Integral substitution? In a recent economics paper (Rhodes and Wilson 2016), expected buyer surplus is computed as follows (page 8, (4)):
$$ v^*(q) = \int_{p^*(q)}^{b+q}[1-G(z-q)] dz$$
where $G(\cdot)$ is a distribution function.
I think that this basically computes:
$$ E(\varepsilon + q-p | \varepsilon > p-q) = \frac{\int_{p}^{b+q}(\varepsilon-p) g(\varepsilon) d\varepsilon }{1-G(p-q)}$$
How do you substitute for $\varepsilon$ with $z$ in order to get from my expression to their expression?
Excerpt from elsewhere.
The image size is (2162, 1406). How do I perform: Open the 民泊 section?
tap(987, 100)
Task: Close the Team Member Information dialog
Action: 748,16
 A: The integral is the expected consumer surplus in equilibrium (those who do not buy get zero surplus):
$$\int^{p-q}_a0g(\varepsilon)d\varepsilon+\int_{p-q}^b(\varepsilon+q-p)g(\varepsilon)d\varepsilon=\int_{p-q}^b(\varepsilon+q-p)g(\varepsilon)d\varepsilon$$
Substituting $z-q=\varepsilon$ gives
$$\int_{p}^{b+q}(z-p)g(z-q)dz.$$
Integrating by parts, this is:
$$[(z-p)G(z-q)]_p^{b+q}-\int_p^{b+q}G(z-q)dz=(b+q-p)-\int_p^{b+q}G(z-q)dz$$
which is the expression they gave once you substitute $\int_{p}^{b+q}1\,dz=b+q-p$.

Note that your own integral is something different. Let $A$ be the event that consumer surplus is nonnegative: $$A=\{\varepsilon\in [a,b]\ | \ \varepsilon+q-p\geq 0\}.$$
The expected consumer surplus in equilibrium is:
$$E([\varepsilon+q-p]\mathbb{1}_A)$$
because those who do not buy get zero surplus.
You calculated something different: consumer's expected surplus conditional on it being nonnegative:
$$E(\varepsilon+q-p \ | \ A)$$
For example if consumer surplus is $-1$ with probability $1/2$ and $1$ with probability $1/2$, then the expected consumer surplus in equilibrium is:
$$\frac{1}{2}0+\frac{1}{2}1=\frac{1}{2}$$
while the consumer surplus conditional on it being positive is $1$.